Over some infinite alphabet $\Sigma$, can we state that the set of all possible finite strings is countable?

Answer 1

If the alphabet is uncountable then the set of all possible finite strings is uncountable. If you allow infinite length strings then by the diagonalization argument the set is also uncountable.

Assume the alphabet is countable and strings have finite length. Let's assign to each alphabet symbol a natural number, i.e., each symbol corresponds to a natural number and denote a string by a sequence of numbers. For example, if $a$ corresponds to $2$, $b$ to $5$, and $c$ to $11$ then $aabcb$ would be denoted by $2 \ 2 \ 5 \ 11 \ 5$ (I separate them by a single space to avoid confusion). We will prove that the set of all strings is countable.

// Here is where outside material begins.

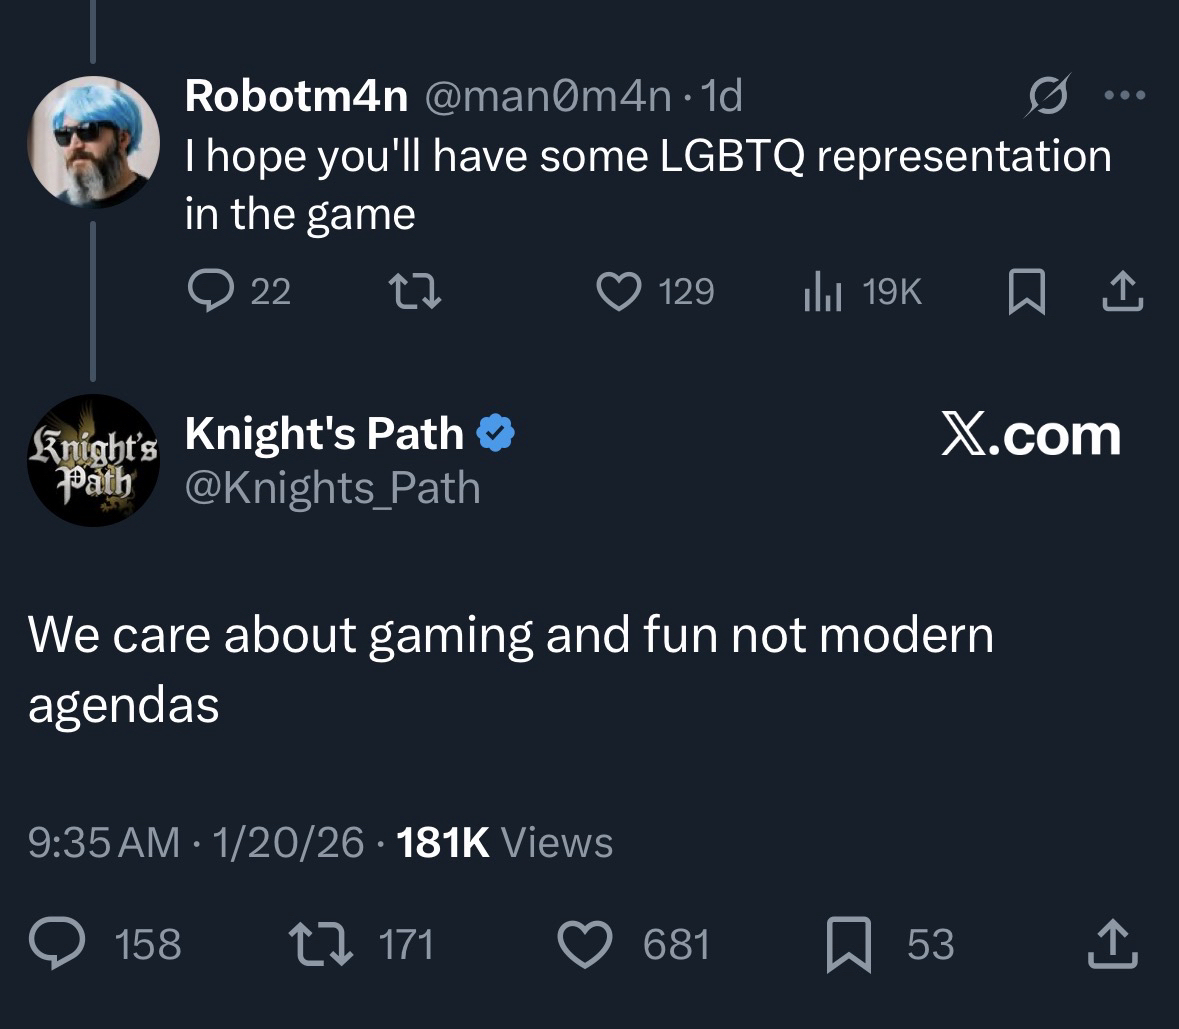Like Robotm4n's LGBTQ representation tweet
The image size is (1179, 1029).
[616, 291]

We group every string of length $n$ whose individual symbols sum to $k$ into the set $C_{n,k}$. For example $000 \in C_{3,0}$, $1192 \in C_{4,13}$, and $1\ 13 \ 3 \ 1 \in C_{4,18}$. For each pair $\langle n,k \rangle$, $C_{n,k}$ is clearly finite and hence is countable. Furthermore, any string $a_1\dots a_n$ does belong to $C_{n,k}$, where $k=a_1+\dots +a_n$ which means every string is included in some set $C_{n,k}$. Since the set of all possible pairs $\langle n,k \rangle$ is countable the union of all possible $C_{n,k}$, i.e, $\bigcup_{\langle n,k \rangle \in N\times N}{C_{n,k}}$ is also countable.

Answer 2

Another way: If $\Sigma=\{\mathbb{a_0, a_1,a_2,...}\}$ is countable, then to show that $\Sigma^*$ is countable we need only produce an injection $f: \Sigma^*\to\mathbb{N}$. But this is easy; e.g., just let $f([\mathbb{a_{i_1},a_{i_2},...,a_{i_n}}])$ be the number whose hexadecimal (or any base $>10$) representation is $\tt{Ai_1Ai_2...Ai_n}$, where $\tt{i_k}$ is the decimal representation of $i_k$. E.g., $f([\mathbb{a_0,a_{12},a_7}]) = \tt{A0A12A7}_{hex}=168432295_{dec}$.